Vrouwen doen het goed
Belgische vrouwen vinden makkelijk hun weg naar de arbeidsmarkt. Voor ouderen daarentegen blijft het een aartsmoeilijke opdracht. En daarom heeft Europa enkele voorstellen klaar.
Van alle Belgische vrouwen heeft 45,1% een voltijdse baan. Dat is 4,4 procentpunten meer dan vorig jaar en hoger dan het Europees gemiddelde. Er zitten gevoelig minder jonge vrouwen zonder werk dan jonge mannen, maar in totaal is nog altijd 10,7% van de vrouwen werkloos, en dat is 3 procentpunten meer dan bij de mannen.
Deze relatief positieve resultaten rond ‘vrouwen en tewerkstelling’ staan in het vierde Europees verslag over de werkgelegenheidsplannen binnen de lidstaten. Eind 1997, tijdens een buitengewone top van regeringsleiders in Luxemburg, werden algemene en individuele objectieven afgesproken om werklozen snel opnieuw aan het werk te krijgen. Dat was nodig, want er waren destijds in Maastricht wel criteria afgesproken over inflatie, overheidstekorten en openbare schuld (minimumvereisten om te kunnen toetreden tot de Economische en Monetarie Unie), maar de landen hadden om politieke redenen verzuimd om ook sociale criteria vast te leggen.

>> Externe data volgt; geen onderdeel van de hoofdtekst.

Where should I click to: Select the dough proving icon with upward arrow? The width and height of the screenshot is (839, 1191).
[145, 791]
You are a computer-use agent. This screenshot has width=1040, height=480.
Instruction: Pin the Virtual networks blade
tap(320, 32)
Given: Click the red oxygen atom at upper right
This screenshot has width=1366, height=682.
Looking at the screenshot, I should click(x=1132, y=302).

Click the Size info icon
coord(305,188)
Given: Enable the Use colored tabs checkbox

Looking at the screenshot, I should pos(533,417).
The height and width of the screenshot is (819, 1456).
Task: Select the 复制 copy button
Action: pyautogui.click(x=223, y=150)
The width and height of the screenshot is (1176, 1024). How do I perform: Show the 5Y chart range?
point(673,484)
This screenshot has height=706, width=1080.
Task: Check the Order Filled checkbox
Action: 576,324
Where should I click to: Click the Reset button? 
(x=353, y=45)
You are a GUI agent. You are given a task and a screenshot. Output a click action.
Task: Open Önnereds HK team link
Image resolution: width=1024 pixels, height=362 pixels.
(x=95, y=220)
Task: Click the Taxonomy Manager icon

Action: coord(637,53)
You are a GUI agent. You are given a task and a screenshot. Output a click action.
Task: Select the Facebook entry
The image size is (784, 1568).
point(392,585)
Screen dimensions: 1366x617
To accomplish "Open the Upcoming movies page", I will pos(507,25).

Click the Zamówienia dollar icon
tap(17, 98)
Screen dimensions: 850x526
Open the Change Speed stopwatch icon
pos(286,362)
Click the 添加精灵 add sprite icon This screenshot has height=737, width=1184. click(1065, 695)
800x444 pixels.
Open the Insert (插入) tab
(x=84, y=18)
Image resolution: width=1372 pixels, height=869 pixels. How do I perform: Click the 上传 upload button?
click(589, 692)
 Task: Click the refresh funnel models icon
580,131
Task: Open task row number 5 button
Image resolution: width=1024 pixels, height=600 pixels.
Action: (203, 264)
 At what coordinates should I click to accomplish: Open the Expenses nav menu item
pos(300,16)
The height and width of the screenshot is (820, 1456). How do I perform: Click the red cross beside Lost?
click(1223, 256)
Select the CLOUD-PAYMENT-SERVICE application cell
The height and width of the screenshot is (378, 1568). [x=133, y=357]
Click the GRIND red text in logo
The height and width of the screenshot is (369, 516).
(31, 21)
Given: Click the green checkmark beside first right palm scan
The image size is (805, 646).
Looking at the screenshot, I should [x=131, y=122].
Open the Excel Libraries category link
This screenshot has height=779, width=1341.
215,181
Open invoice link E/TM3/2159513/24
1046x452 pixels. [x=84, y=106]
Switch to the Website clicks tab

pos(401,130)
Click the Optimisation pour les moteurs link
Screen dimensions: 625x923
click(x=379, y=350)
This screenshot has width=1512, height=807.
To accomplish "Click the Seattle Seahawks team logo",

Van vier naar vijf actieterreinen.
Nu waren de verschillen tussen de lidstaten wat betreft sociale en werkgelegenheidspolitiek heel groot en sterk historisch bepaald, zodat het geen eenvoudige taak was om hiervoor richtsnoeren vast te leggen. Er werden in 1997 vier actieterreinen vastgelegd waarvoor de lidstaten plannen moesten voorleggen:
het verhogen van de inzetbaarheid in het arbeidsproces;
het promoten van het zelfstandig ondernemen;
het vergroten van de flexibiliteit om in nieuwe jobs te stappen;
een gelijkekansenbeleid.
Ieder land was verplicht, rekening houdend met de specifieke noden en het arsenaal aan middelen dat het ter beschikking had, om precieze maatregelen voor te stellen om die algemene doelstellingen te bereiken. Aangezien de Commissie elk jaar de verbintenissen op hun resultaat beoordeelt, zou dit leiden tot een name and shame van de slechte presteerders. Geen enkele regering staat graag met de billen bloot, dus was de kans groot dat er ook goed werk werd geleverd.
Dit jaar hebben de regeringsleiders aan de vier basisacties nog levenslang leren toegevoegd, wat er onder meer moet toe leiden dat elke burger op termijn weg weet met de informatietechnologie.
Ook het sociaal overleg werd plechtig verankerd in de uitwerking van de plannen. Heel concreet wil Europa dat we tegen 2010 volledige tewerkstelling bereiken, waarbij zo’n 70% van de actieve bevolking en minstens 60% van de vrouwen een job heeft. In 1999 lag de participatiegraad op respectievelijk 62,2 en 52,9%. Er is dus nog een hele weg te gaan.
Negatieve punten.
België krijgt goede en slechte punten. In 1999 steeg de werkgelegenheidsgraad naar 59,2%, een stuk beter dan het jaar voordien, maar toch nog 3% onder het Europees gemiddelde. In de groep van 55-plussers is nog 24,7% aan het werk, het laagste van Europa. Ondanks een aantal preventieve maatregelen blijft het risico te groot dat men hier langdurig werkloos wordt. Het gaat om de helft van de werklozen en dat is viermaal meer dan in Nederland en zowel bij de mannen als de vrouwen hoger dan het Europees gemiddelde.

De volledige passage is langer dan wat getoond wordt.